● **Passage shown**
——————

At Wednesday night’s Oakland school board meeting, there were few empty seats and dozens of people with speaker cards to discuss the several adult education programs that may be cut. Adult education, however, was not on the agenda and the board did not make any comments regarding any cuts.

Instead, the board approved to deny the charter renewal for East Oakland Leadership Academy High.

Philip Dotson, acting director of the Office of Charter Schools, read the report highlighting why the charter should not be renewed for EOLA based on figures developed over the five years the charter has been in place.

Some of those points included:

  • Failure to meet enrollment target of 200 students and is under-enrolled.
    • Currently 54 students are enrolled in grades 9-12; the most enrolled in one year was 67 students last school year.
  • Failure to retain students.
  • Failure to maintain a 95 percent attendance rate.

——————

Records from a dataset
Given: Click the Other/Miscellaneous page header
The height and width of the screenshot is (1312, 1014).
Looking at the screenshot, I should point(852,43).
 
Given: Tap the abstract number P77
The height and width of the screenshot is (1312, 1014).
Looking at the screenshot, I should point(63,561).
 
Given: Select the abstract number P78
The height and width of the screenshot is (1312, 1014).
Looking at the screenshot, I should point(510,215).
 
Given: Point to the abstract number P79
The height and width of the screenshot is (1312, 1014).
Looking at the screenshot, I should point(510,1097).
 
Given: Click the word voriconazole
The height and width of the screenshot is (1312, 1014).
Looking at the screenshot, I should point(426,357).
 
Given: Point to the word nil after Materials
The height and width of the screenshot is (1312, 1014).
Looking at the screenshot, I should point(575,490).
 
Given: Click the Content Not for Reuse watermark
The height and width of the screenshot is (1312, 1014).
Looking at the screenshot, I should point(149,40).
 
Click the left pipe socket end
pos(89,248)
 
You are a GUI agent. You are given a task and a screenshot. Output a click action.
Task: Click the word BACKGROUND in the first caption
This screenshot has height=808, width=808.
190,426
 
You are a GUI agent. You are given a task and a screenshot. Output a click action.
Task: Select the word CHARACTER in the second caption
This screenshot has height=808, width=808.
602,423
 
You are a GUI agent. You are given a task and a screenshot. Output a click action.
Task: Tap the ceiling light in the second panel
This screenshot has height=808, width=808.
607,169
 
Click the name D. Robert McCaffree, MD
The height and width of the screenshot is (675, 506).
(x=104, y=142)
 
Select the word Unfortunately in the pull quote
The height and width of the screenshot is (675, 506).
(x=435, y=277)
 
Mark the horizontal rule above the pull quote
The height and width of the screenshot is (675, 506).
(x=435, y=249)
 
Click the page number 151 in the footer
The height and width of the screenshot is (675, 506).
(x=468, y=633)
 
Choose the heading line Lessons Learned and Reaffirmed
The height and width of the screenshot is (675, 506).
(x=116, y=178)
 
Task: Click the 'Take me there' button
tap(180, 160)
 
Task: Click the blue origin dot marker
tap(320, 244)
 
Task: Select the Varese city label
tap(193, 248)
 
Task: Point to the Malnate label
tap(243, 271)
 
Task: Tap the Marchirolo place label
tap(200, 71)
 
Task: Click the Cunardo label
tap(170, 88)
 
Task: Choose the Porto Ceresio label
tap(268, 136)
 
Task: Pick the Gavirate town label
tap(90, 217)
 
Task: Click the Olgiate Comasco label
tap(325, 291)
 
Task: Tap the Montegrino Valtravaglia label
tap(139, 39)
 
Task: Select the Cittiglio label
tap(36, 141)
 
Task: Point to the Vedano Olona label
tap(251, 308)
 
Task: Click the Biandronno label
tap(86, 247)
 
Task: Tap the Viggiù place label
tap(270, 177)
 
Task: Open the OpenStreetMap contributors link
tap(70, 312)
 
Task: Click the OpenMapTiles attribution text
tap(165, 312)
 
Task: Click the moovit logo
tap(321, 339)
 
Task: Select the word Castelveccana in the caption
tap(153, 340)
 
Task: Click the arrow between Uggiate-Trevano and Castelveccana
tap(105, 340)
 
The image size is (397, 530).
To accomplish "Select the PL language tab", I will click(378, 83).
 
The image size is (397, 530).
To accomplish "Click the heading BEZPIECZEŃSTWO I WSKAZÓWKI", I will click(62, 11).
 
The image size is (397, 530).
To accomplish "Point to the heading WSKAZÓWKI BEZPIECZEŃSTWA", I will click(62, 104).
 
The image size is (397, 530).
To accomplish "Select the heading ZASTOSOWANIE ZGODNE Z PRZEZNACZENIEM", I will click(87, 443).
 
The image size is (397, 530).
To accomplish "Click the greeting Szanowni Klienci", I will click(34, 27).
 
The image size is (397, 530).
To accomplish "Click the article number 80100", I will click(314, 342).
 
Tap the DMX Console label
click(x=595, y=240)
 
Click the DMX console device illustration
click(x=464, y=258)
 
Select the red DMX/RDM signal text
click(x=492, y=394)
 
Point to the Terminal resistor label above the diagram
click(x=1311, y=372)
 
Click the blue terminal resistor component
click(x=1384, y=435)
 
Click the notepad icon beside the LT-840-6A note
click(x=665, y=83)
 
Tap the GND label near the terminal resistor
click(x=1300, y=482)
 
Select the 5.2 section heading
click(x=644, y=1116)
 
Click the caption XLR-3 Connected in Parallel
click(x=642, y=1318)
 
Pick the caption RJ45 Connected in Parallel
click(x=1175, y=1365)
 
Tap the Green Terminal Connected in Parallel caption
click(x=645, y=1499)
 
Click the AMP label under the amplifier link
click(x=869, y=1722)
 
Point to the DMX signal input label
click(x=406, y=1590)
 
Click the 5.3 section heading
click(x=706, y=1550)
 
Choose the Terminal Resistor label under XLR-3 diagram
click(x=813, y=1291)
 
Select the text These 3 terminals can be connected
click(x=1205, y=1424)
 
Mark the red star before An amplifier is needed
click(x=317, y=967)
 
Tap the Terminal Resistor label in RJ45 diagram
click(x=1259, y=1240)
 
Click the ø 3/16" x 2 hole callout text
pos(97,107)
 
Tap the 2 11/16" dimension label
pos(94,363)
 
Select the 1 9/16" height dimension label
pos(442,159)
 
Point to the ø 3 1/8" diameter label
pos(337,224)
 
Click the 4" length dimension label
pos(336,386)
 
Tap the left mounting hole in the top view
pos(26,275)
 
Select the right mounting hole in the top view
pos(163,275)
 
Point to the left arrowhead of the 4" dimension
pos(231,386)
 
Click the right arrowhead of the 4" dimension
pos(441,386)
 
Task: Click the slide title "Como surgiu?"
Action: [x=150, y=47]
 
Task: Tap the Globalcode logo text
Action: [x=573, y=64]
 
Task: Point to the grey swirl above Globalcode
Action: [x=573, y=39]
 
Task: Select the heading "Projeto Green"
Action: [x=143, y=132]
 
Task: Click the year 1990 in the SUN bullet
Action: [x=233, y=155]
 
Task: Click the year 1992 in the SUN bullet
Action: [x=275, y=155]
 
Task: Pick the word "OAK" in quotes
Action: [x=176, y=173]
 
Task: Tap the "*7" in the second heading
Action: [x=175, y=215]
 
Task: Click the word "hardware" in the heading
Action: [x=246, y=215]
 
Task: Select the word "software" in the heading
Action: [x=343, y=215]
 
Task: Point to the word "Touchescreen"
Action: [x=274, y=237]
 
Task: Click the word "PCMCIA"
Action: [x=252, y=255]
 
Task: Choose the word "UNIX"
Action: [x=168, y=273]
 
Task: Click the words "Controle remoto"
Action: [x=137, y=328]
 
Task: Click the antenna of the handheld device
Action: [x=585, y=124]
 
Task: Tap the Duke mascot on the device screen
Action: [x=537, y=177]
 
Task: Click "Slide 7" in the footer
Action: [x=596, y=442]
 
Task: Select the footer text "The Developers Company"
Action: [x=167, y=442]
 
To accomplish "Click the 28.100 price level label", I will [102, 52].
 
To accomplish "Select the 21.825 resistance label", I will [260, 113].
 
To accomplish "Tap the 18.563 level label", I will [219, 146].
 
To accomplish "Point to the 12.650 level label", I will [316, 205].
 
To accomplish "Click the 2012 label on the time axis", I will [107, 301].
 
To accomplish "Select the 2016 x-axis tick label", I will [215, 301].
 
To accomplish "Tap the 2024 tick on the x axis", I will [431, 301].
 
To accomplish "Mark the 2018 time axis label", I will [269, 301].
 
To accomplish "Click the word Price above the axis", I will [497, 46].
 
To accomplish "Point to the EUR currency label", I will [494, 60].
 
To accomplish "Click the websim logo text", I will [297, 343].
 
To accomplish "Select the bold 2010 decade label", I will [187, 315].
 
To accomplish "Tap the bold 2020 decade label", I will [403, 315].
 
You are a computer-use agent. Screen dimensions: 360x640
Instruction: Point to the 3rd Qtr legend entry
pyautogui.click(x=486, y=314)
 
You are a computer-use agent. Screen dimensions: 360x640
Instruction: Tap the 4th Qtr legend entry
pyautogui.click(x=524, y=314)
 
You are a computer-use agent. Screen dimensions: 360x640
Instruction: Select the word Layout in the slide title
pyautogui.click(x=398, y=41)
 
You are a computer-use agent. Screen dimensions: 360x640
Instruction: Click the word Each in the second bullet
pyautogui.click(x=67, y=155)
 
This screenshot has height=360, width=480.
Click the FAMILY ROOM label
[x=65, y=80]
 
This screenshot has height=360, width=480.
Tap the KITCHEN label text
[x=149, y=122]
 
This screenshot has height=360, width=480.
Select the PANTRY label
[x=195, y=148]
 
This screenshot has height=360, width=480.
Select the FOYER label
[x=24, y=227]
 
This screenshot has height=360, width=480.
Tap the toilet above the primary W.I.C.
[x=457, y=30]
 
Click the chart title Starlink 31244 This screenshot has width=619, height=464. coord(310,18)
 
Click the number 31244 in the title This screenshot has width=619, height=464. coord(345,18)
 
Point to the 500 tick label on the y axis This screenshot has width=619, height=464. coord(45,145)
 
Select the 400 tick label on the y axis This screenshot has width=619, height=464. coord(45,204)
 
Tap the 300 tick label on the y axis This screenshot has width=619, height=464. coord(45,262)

——————

● **Exercises to complete**
[1] Copy out the records between the line holding "Task: Point to the word" and the line holding "Action: [x=585, y=124]", inclusive.
[2] Carry on the passage about the Oakland school board's charter renewal decision from the point where it stops.
The records are unrelated to the text about the Oakland school board meeting.

● **Results by task**
[1]
Task: Point to the word "Touchescreen"
Action: [x=274, y=237]
 
Task: Click the word "PCMCIA"
Action: [x=252, y=255]
 
Task: Choose the word "UNIX"
Action: [x=168, y=273]
 
Task: Click the words "Controle remoto"
Action: [x=137, y=328]
 
Task: Click the antenna of the handheld device
Action: [x=585, y=124]

[2]
    • First two years of charter met this qualification but remaining three years averaged 93.1 percent.
  • Not accredited by the Western Association of Schools and Colleges, although the school is scheduled for a WASC visit March 17-20.
  • The school lacks a visible leader.
  • The API scores gradually decreased in three of the four years, although scores last year significantly grew.

Although individual students have benefited from attending EOLA and the school as a whole has made progress in improving math scores, the evidence against them was enough to elicit a vote to deny the charter, which will officially end on June 30. Read the rest of this entry »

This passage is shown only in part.